Figure 4. Phosphorylation of Bim on Ser⁶⁵ and Thr¹¹² in vivo.

A) Characterization of an antibody to the Bim phosphorylation site Thr¹¹² on BimEL (Thr⁵⁶ on BimL). 293T cells were transfected with an empty expression vector or a vector that expresses BimL. The expression of BimL and phosphoThr⁵⁶-BimL was detected by immunoblot analysis of cells extracts. The effect of co-expression of constitutively activated JNK1 (JNK1*) and the replacement of Thr⁵⁶ with an Ala residue is shown.

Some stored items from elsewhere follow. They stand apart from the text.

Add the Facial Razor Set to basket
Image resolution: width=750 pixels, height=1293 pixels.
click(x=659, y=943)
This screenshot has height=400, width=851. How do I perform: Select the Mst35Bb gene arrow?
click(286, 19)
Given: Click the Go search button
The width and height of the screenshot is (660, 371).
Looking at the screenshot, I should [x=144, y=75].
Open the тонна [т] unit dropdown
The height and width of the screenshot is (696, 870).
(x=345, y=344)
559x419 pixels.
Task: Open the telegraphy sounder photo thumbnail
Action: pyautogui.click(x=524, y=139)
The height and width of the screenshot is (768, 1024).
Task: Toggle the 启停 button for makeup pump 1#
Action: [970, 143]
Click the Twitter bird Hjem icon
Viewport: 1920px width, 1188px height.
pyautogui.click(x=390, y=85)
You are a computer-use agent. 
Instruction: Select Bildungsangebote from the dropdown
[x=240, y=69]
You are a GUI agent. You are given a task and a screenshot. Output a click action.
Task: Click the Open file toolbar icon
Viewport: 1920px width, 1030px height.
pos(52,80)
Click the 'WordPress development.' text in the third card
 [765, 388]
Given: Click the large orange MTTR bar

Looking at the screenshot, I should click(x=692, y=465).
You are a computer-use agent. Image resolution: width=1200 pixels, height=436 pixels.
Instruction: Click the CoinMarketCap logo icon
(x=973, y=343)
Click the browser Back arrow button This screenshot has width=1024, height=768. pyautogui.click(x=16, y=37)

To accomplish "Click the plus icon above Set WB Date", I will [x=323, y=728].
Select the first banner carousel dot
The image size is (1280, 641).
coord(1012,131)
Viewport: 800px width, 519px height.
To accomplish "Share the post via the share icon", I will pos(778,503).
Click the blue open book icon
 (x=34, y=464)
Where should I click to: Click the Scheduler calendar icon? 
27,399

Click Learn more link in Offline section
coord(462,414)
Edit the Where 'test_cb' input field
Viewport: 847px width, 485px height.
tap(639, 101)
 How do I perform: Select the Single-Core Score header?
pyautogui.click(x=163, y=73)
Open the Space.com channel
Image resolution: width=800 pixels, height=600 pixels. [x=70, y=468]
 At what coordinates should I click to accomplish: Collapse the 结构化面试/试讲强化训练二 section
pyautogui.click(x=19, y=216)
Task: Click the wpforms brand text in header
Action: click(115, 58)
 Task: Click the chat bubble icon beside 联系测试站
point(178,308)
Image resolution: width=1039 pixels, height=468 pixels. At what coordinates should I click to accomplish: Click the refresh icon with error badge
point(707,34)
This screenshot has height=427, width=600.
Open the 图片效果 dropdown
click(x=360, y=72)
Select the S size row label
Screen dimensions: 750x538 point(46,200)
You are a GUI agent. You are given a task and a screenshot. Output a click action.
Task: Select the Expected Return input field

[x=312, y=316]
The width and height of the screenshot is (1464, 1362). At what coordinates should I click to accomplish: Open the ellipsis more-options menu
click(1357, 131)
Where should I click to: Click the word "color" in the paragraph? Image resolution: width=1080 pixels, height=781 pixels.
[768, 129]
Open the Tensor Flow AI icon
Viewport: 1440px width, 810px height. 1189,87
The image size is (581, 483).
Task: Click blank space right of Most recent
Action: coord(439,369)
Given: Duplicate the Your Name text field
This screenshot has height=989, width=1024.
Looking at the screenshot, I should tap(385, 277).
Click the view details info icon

B) Homozygous Bim^LoxP, Bim^T112A, and Bim^3SA primary MEF were serum-starved or treated with serum (S) (10% fetal bovine serum; 30 mins) or UV light (60 J/m²; 60 mins). Cell extracts were examined using antibodies to Bim, phospho-Thr¹¹²-Bim, phosphoSer⁶⁵-Bim, and Tubulin.

C) Wild-type and Jnk1^−/− Jnk2^−/− (Jnk^−/−) fibroblasts were serum-starved or treated with serum (S) or UV light. Cell extracts were examined using antibodies to Bim, phospho- Thr¹¹²-Bim, phosphoSer⁶⁵-Bim, and Tubulin. The basal phosphorylation of BimEL on Ser⁶⁵ was slightly increased in JNK-deficient fibroblasts compared with wild-type fibroblasts.

D) Jnk1^−/− Jnk2^−/− (Jnk^−/−) fibroblasts were serum-starved or treated with serum and/or the MEK inhibitor U0126 (30 mins). Cell extracts were examined using antibodies to phospho-ERK, ERK, phospho-Thr¹¹²-Bim, and Bim.